- **Prompt**:
Convert the lines from the first one through the line containing "[x=14, y=59]" into a numbered list, omitting any blank lines.

- **Rows on where targets appear**:
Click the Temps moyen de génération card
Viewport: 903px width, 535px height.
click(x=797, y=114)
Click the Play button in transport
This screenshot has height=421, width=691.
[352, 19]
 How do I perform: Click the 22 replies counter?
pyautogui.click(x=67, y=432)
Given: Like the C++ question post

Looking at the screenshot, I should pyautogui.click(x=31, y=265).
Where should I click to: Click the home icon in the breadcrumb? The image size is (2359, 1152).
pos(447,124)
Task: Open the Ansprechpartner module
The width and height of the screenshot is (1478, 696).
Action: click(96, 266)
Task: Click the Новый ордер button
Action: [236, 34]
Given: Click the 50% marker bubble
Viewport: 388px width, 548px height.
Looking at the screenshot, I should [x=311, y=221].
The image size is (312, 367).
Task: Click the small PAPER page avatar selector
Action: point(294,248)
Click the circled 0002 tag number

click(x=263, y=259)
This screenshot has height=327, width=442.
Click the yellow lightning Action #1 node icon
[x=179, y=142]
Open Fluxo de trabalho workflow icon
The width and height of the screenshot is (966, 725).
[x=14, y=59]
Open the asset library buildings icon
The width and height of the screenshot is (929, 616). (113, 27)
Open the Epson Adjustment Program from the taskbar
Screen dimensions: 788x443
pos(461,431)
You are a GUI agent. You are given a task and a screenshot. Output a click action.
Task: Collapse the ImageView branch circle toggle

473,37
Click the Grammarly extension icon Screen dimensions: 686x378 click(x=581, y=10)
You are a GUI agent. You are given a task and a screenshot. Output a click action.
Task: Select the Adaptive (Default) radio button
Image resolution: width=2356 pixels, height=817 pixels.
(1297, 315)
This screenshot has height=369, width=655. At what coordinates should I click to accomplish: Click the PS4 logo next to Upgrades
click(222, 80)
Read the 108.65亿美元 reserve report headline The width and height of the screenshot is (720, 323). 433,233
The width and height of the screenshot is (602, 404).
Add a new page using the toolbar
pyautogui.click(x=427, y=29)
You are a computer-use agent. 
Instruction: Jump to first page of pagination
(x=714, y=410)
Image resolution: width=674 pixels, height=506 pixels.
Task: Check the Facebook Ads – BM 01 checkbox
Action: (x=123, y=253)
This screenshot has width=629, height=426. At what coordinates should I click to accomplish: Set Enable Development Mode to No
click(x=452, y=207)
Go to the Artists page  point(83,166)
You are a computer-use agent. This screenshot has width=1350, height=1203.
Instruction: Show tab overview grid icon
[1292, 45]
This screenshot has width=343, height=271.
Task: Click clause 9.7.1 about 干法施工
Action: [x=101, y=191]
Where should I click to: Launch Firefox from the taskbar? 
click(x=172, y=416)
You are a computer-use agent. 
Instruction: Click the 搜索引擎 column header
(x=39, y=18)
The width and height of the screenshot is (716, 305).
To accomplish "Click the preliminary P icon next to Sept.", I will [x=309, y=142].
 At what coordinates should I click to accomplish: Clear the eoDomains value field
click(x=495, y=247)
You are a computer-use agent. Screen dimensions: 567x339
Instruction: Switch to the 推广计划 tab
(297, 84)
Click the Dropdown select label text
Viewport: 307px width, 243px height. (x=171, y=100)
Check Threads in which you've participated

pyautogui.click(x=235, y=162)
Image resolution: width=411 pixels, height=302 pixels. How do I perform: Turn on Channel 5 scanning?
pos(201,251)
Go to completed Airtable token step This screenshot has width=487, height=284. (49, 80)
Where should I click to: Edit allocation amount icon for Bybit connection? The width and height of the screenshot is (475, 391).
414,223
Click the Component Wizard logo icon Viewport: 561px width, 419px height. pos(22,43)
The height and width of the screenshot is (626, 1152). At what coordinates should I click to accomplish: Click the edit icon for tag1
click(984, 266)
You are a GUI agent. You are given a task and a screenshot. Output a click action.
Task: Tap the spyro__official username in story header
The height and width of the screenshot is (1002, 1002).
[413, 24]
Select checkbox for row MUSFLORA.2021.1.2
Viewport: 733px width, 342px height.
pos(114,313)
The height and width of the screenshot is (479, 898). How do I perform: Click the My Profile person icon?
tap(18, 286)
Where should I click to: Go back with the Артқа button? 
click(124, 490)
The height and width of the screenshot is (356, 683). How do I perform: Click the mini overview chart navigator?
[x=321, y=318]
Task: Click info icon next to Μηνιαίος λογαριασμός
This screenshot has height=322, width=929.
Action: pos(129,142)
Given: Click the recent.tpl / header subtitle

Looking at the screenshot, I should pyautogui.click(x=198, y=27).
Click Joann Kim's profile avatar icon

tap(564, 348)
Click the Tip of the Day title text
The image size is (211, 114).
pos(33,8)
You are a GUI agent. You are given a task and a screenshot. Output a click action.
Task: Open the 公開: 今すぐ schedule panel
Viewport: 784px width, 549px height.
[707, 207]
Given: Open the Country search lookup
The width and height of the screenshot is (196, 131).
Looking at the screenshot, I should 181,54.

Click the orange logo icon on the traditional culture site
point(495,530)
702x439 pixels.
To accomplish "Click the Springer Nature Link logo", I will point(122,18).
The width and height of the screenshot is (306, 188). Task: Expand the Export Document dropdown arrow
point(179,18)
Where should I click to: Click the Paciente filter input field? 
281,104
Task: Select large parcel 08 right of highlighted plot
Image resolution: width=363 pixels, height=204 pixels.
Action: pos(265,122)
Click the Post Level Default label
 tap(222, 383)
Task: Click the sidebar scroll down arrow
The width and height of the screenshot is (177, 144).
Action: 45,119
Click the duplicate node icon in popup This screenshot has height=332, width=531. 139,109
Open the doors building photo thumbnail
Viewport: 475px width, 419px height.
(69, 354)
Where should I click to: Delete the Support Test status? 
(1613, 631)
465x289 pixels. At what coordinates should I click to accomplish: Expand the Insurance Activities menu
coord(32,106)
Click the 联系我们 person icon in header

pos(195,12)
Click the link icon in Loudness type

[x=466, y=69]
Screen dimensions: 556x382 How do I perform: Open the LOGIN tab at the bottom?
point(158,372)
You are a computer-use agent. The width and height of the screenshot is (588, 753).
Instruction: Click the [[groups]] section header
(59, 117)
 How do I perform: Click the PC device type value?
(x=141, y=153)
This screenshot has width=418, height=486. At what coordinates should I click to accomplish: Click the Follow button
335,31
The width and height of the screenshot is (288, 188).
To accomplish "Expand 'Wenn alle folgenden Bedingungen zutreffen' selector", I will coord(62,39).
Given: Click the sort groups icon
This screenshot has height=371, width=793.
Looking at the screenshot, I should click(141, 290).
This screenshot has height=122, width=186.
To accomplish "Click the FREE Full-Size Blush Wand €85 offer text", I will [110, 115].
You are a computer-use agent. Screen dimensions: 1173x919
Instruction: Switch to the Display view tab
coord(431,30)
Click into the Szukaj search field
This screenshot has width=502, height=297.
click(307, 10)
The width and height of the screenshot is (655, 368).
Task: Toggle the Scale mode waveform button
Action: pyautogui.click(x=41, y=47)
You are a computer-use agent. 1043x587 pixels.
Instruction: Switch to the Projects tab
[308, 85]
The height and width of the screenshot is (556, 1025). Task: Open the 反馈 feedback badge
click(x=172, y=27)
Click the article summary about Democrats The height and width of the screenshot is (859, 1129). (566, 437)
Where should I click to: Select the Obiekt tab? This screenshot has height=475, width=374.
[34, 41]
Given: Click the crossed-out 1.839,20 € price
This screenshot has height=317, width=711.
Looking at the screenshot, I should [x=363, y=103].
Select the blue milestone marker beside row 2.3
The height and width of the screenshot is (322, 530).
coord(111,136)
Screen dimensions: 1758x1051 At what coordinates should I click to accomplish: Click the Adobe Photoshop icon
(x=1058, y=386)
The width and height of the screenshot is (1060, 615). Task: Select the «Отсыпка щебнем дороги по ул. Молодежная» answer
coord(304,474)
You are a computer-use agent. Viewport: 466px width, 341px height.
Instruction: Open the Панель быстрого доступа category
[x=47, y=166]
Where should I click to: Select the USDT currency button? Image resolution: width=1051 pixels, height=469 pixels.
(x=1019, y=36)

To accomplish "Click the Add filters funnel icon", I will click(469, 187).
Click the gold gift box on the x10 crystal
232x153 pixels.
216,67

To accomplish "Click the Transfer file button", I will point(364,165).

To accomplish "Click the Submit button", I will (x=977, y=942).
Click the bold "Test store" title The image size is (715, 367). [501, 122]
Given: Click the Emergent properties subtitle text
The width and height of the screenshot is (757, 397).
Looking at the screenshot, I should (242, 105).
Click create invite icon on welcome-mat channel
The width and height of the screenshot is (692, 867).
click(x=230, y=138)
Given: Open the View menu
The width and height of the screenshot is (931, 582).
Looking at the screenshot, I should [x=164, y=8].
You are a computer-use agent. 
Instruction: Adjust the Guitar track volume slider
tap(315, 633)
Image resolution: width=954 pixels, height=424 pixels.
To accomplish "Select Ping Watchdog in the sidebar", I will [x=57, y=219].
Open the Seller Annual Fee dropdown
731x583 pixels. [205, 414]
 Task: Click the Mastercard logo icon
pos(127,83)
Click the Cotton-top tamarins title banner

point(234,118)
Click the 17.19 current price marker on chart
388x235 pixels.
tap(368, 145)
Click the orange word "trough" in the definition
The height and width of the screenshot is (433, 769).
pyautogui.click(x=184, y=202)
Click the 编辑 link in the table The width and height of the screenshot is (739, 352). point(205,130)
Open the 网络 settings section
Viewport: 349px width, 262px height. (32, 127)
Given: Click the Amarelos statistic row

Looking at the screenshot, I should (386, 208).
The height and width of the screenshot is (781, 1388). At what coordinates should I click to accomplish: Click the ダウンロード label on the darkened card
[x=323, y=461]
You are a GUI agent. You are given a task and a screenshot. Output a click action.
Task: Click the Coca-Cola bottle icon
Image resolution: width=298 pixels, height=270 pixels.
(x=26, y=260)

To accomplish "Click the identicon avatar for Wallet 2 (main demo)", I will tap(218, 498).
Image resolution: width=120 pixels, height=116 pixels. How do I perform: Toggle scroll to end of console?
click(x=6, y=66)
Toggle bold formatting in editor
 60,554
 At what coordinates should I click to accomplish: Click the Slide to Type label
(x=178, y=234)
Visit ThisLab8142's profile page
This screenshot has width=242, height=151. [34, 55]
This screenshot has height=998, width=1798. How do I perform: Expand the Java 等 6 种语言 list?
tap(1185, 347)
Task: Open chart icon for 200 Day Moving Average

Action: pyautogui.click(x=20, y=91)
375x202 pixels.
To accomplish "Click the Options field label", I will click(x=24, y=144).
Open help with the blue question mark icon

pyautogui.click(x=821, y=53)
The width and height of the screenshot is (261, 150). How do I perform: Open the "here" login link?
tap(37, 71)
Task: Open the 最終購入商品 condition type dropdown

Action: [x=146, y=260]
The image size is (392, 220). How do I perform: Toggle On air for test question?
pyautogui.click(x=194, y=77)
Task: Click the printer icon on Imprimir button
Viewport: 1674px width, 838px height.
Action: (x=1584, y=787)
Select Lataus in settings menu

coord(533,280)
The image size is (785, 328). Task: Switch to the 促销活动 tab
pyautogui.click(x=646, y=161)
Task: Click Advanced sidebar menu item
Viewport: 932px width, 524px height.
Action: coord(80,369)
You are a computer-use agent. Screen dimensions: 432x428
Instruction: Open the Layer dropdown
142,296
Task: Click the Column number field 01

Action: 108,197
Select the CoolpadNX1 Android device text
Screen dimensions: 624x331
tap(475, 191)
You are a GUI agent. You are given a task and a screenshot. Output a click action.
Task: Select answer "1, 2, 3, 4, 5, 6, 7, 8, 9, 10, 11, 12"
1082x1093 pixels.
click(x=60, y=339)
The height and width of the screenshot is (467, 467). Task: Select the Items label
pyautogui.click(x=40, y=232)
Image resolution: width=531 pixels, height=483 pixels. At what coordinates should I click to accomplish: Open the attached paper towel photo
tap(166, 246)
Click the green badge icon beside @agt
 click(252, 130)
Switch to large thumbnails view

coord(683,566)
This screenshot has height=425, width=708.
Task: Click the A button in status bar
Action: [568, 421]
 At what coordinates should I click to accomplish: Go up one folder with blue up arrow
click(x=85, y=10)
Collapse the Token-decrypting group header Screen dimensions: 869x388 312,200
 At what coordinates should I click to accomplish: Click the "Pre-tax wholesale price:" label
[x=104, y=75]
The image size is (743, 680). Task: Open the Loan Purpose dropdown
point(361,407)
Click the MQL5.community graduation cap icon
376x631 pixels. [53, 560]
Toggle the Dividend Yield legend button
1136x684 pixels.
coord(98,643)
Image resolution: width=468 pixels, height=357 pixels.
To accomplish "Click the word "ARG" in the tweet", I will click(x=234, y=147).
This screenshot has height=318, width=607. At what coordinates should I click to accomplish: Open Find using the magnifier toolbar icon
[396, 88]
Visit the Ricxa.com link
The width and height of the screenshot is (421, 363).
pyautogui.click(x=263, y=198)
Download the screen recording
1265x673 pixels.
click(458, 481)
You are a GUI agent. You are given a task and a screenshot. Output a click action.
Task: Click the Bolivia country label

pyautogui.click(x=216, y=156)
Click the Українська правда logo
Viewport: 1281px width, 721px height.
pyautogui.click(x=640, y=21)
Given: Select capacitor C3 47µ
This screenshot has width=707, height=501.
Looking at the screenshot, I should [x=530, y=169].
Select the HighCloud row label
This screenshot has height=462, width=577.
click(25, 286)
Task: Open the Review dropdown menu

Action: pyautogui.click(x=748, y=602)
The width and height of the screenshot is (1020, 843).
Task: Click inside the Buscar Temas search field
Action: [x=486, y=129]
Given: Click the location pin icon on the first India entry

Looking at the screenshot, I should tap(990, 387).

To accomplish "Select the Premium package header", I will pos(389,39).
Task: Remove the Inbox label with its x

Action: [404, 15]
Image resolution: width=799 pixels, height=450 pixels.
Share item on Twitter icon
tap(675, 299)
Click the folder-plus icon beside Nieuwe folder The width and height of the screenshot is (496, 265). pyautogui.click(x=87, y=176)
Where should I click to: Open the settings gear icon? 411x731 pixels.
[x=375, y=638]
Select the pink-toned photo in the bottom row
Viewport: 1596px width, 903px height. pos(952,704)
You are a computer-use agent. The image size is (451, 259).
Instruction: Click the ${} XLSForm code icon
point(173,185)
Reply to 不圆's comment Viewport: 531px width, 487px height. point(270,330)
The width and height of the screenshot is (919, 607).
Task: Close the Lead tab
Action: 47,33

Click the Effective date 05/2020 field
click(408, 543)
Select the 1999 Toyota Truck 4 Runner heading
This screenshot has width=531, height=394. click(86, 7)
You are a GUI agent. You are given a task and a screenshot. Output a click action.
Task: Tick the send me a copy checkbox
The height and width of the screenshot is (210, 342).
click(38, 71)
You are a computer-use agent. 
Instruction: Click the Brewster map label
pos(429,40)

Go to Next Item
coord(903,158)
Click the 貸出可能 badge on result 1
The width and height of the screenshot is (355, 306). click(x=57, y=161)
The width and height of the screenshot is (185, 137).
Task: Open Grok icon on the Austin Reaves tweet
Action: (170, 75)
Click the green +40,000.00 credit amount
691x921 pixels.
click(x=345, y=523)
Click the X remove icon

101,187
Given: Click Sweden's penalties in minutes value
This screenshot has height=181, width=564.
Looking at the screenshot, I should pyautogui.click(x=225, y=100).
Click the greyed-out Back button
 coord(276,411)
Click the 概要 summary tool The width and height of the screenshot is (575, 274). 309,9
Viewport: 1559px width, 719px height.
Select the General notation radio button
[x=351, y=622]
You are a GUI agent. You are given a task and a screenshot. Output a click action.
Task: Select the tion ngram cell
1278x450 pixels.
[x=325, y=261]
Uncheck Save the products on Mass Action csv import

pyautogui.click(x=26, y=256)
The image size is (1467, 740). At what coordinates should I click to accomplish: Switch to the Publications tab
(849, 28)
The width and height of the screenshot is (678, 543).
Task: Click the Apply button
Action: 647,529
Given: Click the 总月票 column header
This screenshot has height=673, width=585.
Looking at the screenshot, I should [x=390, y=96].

- **Output**:
1. Click the Temps moyen de génération card
2. Viewport: 903px width, 535px height.
3. click(x=797, y=114)
4. Click the Play button in transport
5. This screenshot has height=421, width=691.
6. [352, 19]
7.  How do I perform: Click the 22 replies counter?
8. pyautogui.click(x=67, y=432)
9. Given: Like the C++ question post
10. Looking at the screenshot, I should pyautogui.click(x=31, y=265).
11. Where should I click to: Click the home icon in the breadcrumb? The image size is (2359, 1152).
12. pos(447,124)
13. Task: Open the Ansprechpartner module
14. The width and height of the screenshot is (1478, 696).
15. Action: click(96, 266)
16. Task: Click the Новый ордер button
17. Action: [236, 34]
18. Given: Click the 50% marker bubble
19. Viewport: 388px width, 548px height.
20. Looking at the screenshot, I should [x=311, y=221].
21. The image size is (312, 367).
22. Task: Click the small PAPER page avatar selector
23. Action: point(294,248)
24. Click the circled 0002 tag number
25. click(x=263, y=259)
26. This screenshot has height=327, width=442.
27. Click the yellow lightning Action #1 node icon
28. [x=179, y=142]
29. Open Fluxo de trabalho workflow icon
30. The width and height of the screenshot is (966, 725).
31. [x=14, y=59]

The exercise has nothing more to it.